Appeal from Circuit Court, Etowah County; Woodson J. Martin, Judge.
Culli Culli, of Gadsden, for appellant.
Plaintiff had no right under the will until it was probated, and defendant owed her no duty with reference to furnishing a home until the will was probated. Under the pleading, at the time defendant ordered plaintiff to leave the home, and at which time she found it impossible to reside there and was forced to find lodging elsewhere, the will had not been probated, and defendant owed plaintiff no duty. If defendant, after the will was probated, offered plaintiff a comfortable home and she refused same, plaintiff could not recover in this suit. Defendant was entitled to the affirmative charge. See Southern R. Co. v. Williams, 143 Ala. 217, 38 So. 1013; Tennessee C., I. R. Co. v. Smith, 171 Ala. 274, 55 So. 170.
McCord McCord, of Gadsden, for appellee.
Clause 4 of the will making provision for a comfortable home for plaintiff, and defendant, in another clause, being given the estate with proviso that he take the estate and as a condition provide such home, and having filed the will for probate, he at once became liable to furnish such home, and plaintiff had a right to sue in her own name to secure such home or what the same cost her. Fite v. Pearson, 215 Ala. 521, 111 So. 15. Wills speak from the death of the testator, and must be construed as they would have been at the moment of death, and without regard to consequences resulting from subsequent events which were probably not foreseen or anticipated at the making of the will. Blakeney v. Du Bose, 167 Ala. 627, 52 So. 746; Crawford v. Carlisle, 206 Ala. 379, 89 So. 565. That a home contains the physical essentials of comfort does not make it within the contemplation of law necessarily a comfortable home. The words "comfortable home" imply much more. Emery v. Swasey, 97 Me. 136, 53 A. 992.

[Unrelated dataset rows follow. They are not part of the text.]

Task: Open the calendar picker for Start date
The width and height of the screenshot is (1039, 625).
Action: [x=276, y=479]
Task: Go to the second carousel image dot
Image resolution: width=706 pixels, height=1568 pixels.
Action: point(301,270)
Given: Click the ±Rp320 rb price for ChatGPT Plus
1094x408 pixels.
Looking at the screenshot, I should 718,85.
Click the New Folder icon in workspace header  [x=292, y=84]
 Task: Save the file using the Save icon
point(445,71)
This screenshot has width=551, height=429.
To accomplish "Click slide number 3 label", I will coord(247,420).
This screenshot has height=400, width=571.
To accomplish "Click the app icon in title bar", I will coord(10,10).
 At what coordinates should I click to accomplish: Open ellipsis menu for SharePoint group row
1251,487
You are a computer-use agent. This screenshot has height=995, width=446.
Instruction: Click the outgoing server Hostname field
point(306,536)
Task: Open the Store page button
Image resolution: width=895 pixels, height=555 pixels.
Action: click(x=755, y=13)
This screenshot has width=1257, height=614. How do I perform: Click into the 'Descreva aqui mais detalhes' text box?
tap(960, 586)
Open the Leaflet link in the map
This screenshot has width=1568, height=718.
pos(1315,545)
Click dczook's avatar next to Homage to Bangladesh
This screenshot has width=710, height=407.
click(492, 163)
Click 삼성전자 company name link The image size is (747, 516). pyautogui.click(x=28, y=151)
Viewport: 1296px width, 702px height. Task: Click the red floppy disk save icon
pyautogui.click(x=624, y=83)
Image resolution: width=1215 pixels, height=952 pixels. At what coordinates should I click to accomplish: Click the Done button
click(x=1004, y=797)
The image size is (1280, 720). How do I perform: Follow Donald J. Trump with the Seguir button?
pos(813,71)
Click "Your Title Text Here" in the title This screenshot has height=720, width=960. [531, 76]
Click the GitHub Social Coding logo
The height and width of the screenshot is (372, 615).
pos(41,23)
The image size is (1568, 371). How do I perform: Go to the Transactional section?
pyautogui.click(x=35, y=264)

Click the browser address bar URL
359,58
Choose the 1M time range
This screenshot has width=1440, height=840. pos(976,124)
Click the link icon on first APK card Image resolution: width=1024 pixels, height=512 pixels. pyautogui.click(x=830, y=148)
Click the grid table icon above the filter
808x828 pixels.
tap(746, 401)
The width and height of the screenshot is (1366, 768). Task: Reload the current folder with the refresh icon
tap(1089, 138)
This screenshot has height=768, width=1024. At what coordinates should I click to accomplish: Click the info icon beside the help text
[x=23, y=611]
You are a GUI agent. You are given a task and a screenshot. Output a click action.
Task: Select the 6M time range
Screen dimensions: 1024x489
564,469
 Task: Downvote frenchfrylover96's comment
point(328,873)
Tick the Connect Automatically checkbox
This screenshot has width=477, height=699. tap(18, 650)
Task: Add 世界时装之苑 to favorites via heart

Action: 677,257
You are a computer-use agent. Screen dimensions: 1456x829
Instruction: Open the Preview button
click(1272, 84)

This is an action at law for the breach of an obligation created by a stipulation in the will of a testatrix whereby her property is devised to defendant "with the stipulation that he provide a comfortable home for (plaintiff) as long as she remains unmarried." The complaint alleges that defendant took possession of all the property including the home where plaintiff had resided with testatrix, and where she had rendered domestic service, and caused the will to be probated, after a contest; that pending the contest defendant ordered her to leave the home, and plaintiff found it impossible to reside there and was forced to find a home elsewhere, and that he has not provided "a comfortable home" for her as stipulated in the will.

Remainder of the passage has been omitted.